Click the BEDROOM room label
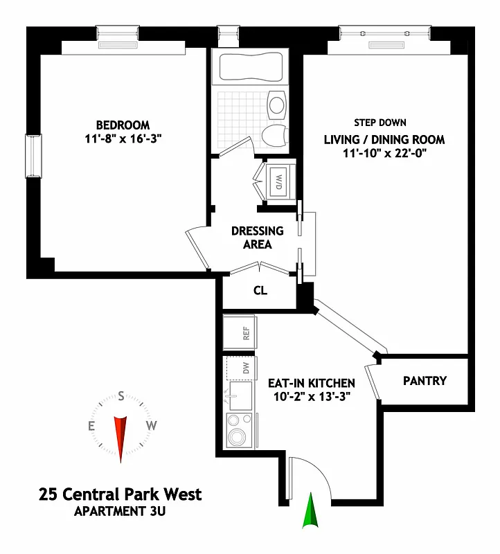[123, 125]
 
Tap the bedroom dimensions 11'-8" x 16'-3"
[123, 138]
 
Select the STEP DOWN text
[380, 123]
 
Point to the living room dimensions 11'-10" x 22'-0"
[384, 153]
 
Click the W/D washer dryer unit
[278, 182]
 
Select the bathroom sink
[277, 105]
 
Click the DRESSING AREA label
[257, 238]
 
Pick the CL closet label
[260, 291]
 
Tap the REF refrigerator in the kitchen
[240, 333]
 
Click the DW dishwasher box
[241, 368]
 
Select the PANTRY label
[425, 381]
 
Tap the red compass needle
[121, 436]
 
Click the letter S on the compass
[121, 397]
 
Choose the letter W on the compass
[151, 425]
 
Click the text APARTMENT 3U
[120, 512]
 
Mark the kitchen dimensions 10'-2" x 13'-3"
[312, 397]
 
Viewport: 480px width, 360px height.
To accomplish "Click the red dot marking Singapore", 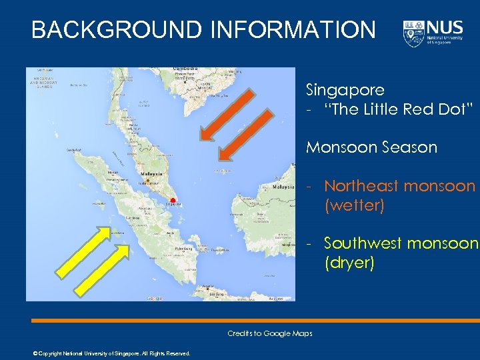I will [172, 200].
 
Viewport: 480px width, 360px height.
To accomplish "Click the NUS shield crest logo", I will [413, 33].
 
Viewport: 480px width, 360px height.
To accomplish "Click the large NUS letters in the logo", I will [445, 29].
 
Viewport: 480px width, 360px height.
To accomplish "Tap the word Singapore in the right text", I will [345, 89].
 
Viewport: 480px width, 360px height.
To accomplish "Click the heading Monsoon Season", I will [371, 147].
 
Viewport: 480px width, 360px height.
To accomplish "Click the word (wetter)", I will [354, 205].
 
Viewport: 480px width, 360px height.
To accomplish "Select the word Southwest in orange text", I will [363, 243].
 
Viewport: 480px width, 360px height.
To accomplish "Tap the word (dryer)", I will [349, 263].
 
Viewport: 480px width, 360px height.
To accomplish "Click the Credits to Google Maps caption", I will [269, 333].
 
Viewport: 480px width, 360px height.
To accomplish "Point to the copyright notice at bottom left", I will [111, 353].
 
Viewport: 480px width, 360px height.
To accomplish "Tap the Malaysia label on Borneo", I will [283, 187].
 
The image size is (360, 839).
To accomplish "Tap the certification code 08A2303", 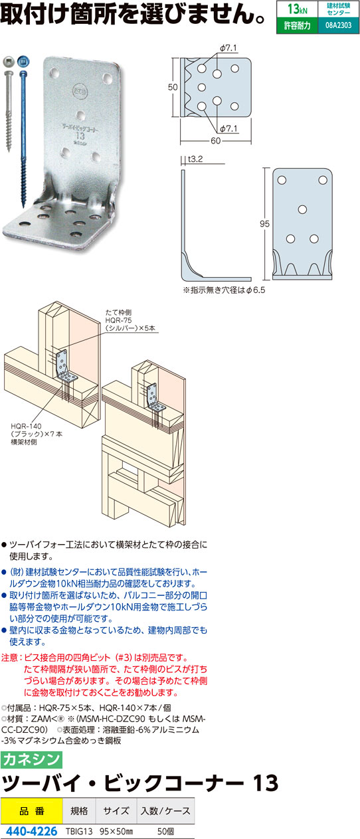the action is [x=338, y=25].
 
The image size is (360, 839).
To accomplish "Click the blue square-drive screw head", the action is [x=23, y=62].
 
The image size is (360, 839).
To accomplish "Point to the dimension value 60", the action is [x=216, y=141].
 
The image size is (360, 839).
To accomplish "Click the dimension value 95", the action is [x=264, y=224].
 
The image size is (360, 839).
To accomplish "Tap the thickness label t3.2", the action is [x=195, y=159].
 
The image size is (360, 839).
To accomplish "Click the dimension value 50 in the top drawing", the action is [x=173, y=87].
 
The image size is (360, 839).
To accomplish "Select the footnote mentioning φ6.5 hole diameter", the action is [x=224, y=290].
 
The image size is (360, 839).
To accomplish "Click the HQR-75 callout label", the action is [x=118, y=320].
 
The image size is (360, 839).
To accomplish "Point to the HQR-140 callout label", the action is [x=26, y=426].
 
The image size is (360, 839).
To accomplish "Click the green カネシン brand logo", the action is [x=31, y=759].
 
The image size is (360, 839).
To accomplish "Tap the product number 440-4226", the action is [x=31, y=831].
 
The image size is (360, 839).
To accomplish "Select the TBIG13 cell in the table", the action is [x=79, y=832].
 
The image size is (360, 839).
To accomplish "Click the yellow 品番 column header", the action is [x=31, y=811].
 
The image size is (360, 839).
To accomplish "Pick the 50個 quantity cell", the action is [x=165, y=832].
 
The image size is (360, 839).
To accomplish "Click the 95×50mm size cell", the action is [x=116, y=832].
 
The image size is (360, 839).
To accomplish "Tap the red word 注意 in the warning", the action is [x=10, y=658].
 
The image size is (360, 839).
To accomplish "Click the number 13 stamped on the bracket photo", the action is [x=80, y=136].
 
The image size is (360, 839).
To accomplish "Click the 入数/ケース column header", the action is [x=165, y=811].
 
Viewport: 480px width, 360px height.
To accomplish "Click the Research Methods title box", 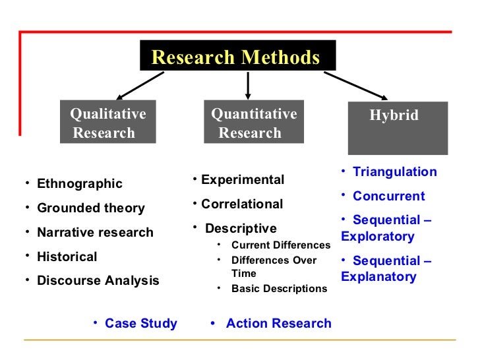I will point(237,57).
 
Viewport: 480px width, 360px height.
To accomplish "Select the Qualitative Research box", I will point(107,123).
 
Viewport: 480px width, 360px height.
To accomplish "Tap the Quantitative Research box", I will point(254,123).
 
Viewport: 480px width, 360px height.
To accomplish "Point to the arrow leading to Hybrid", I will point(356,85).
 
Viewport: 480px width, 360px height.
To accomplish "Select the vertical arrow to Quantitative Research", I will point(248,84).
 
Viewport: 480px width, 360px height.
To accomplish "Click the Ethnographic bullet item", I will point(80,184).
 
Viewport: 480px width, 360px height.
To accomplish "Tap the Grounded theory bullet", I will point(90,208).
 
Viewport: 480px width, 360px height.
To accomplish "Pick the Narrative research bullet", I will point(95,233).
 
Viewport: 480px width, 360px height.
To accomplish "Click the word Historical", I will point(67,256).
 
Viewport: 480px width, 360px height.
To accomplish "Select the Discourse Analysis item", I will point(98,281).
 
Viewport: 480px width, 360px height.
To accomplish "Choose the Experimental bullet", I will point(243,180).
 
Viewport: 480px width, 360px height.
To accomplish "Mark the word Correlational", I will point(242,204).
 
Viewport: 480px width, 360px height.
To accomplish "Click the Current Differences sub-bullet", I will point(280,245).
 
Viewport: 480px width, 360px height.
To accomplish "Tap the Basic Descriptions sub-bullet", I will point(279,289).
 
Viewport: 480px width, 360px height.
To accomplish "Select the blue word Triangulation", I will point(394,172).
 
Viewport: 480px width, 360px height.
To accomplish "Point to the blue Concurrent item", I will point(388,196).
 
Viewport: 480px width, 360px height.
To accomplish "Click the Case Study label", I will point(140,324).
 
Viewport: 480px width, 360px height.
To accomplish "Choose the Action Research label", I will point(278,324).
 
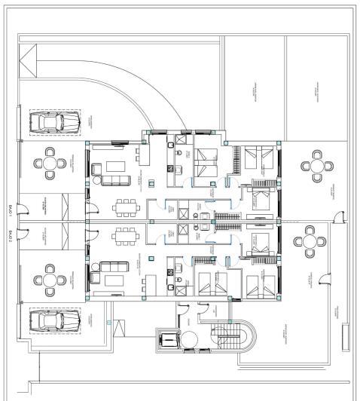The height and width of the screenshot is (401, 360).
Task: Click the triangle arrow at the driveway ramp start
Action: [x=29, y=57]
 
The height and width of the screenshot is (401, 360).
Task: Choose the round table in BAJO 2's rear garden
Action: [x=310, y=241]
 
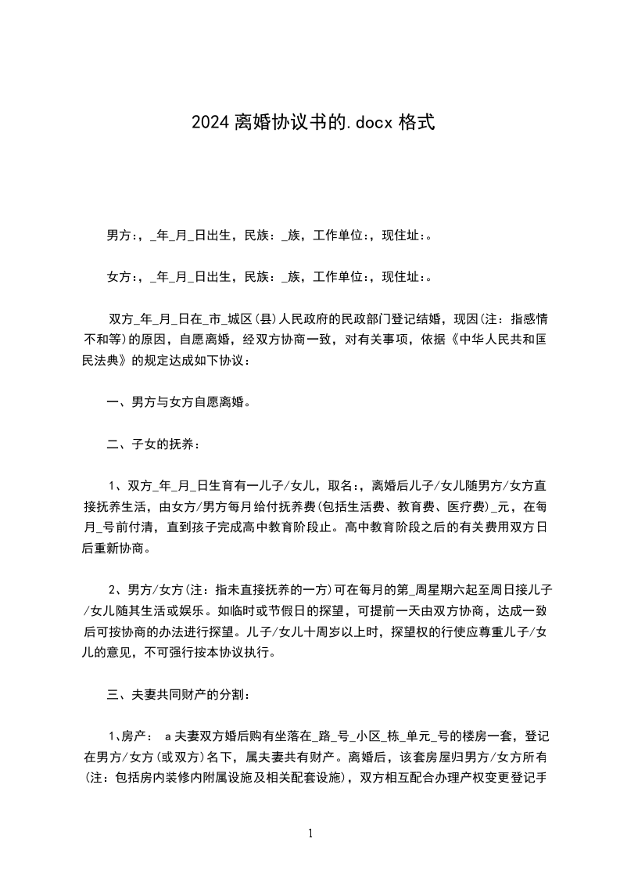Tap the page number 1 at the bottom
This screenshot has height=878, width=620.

**Exercise description**
List every line in the records above that contains the string "Quantitative". Case counts, so include only lines where the capitalization matches.

**Expected answer**
To accomplish "Tap the Quantitative Research box", I will point(254,123).
To accomplish "Select the vertical arrow to Quantitative Research", I will point(248,84).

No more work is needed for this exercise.